## AIM OF THE TASK
Please print the following lines again word for word, with every character unchanged.

## RECORDS FOR THE EXERCISE
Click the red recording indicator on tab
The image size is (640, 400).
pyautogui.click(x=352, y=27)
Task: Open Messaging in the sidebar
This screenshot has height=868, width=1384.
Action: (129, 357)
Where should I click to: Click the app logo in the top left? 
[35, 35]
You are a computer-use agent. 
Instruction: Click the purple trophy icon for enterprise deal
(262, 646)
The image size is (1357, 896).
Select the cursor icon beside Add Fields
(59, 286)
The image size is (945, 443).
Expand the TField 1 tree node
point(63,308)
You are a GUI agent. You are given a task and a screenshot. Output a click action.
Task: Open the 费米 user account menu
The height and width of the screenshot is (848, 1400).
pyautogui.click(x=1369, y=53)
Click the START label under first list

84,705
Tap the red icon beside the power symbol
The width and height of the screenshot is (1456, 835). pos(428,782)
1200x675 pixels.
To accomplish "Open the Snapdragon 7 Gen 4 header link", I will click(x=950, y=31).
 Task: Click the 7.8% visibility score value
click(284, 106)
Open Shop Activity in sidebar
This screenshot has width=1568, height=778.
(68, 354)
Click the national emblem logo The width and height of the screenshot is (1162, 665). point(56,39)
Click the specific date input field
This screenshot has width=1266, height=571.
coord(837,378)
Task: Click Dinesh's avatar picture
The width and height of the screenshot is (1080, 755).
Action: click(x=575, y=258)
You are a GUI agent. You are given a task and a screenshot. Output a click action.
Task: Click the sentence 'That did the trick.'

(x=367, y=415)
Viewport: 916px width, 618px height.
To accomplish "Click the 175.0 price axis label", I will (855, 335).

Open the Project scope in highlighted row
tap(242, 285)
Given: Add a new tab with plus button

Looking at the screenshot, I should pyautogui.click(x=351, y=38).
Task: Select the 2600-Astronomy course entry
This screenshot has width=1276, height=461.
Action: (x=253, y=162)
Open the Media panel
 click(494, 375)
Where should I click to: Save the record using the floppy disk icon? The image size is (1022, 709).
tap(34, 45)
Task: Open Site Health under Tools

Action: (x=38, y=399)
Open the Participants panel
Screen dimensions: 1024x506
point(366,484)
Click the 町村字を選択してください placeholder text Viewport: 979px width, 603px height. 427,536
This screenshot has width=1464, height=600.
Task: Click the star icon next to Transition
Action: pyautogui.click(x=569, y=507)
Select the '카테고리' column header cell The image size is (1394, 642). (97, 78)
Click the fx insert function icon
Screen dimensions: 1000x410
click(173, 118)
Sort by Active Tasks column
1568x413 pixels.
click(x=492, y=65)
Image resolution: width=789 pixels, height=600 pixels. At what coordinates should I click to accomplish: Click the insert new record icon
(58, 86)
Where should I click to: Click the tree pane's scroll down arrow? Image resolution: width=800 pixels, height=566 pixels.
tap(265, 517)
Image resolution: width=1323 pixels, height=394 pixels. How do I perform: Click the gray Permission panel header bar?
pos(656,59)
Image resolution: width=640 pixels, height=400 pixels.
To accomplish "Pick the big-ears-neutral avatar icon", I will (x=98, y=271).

## SOLVED PROBLEM
Click the red recording indicator on tab
The image size is (640, 400).
pyautogui.click(x=352, y=27)
Task: Open Messaging in the sidebar
This screenshot has height=868, width=1384.
Action: (129, 357)
Where should I click to: Click the app logo in the top left? 
[35, 35]
You are a computer-use agent. 
Instruction: Click the purple trophy icon for enterprise deal
(262, 646)
The image size is (1357, 896).
Select the cursor icon beside Add Fields
(59, 286)
The image size is (945, 443).
Expand the TField 1 tree node
point(63,308)
You are a GUI agent. You are given a task and a screenshot. Output a click action.
Task: Open the 费米 user account menu
The height and width of the screenshot is (848, 1400).
pyautogui.click(x=1369, y=53)
Click the START label under first list

84,705
Tap the red icon beside the power symbol
The width and height of the screenshot is (1456, 835). pos(428,782)
1200x675 pixels.
To accomplish "Open the Snapdragon 7 Gen 4 header link", I will click(x=950, y=31).
 Task: Click the 7.8% visibility score value
click(284, 106)
Open Shop Activity in sidebar
This screenshot has width=1568, height=778.
(68, 354)
Click the national emblem logo The width and height of the screenshot is (1162, 665). point(56,39)
Click the specific date input field
This screenshot has width=1266, height=571.
coord(837,378)
Task: Click Dinesh's avatar picture
The width and height of the screenshot is (1080, 755).
Action: click(x=575, y=258)
You are a GUI agent. You are given a task and a screenshot. Output a click action.
Task: Click the sentence 'That did the trick.'

(x=367, y=415)
Viewport: 916px width, 618px height.
To accomplish "Click the 175.0 price axis label", I will (855, 335).

Open the Project scope in highlighted row
tap(242, 285)
Given: Add a new tab with plus button

Looking at the screenshot, I should pyautogui.click(x=351, y=38).
Task: Select the 2600-Astronomy course entry
This screenshot has width=1276, height=461.
Action: (x=253, y=162)
Open the Media panel
 click(494, 375)
Where should I click to: Save the record using the floppy disk icon? The image size is (1022, 709).
tap(34, 45)
Task: Open Site Health under Tools

Action: (x=38, y=399)
Open the Participants panel
Screen dimensions: 1024x506
point(366,484)
Click the 町村字を選択してください placeholder text Viewport: 979px width, 603px height. 427,536
This screenshot has width=1464, height=600.
Task: Click the star icon next to Transition
Action: pyautogui.click(x=569, y=507)
Select the '카테고리' column header cell The image size is (1394, 642). (97, 78)
Click the fx insert function icon
Screen dimensions: 1000x410
click(173, 118)
Sort by Active Tasks column
1568x413 pixels.
click(x=492, y=65)
Image resolution: width=789 pixels, height=600 pixels. At what coordinates should I click to accomplish: Click the insert new record icon
(58, 86)
Where should I click to: Click the tree pane's scroll down arrow? Image resolution: width=800 pixels, height=566 pixels.
tap(265, 517)
Image resolution: width=1323 pixels, height=394 pixels. How do I perform: Click the gray Permission panel header bar?
pos(656,59)
Image resolution: width=640 pixels, height=400 pixels.
To accomplish "Pick the big-ears-neutral avatar icon", I will (x=98, y=271).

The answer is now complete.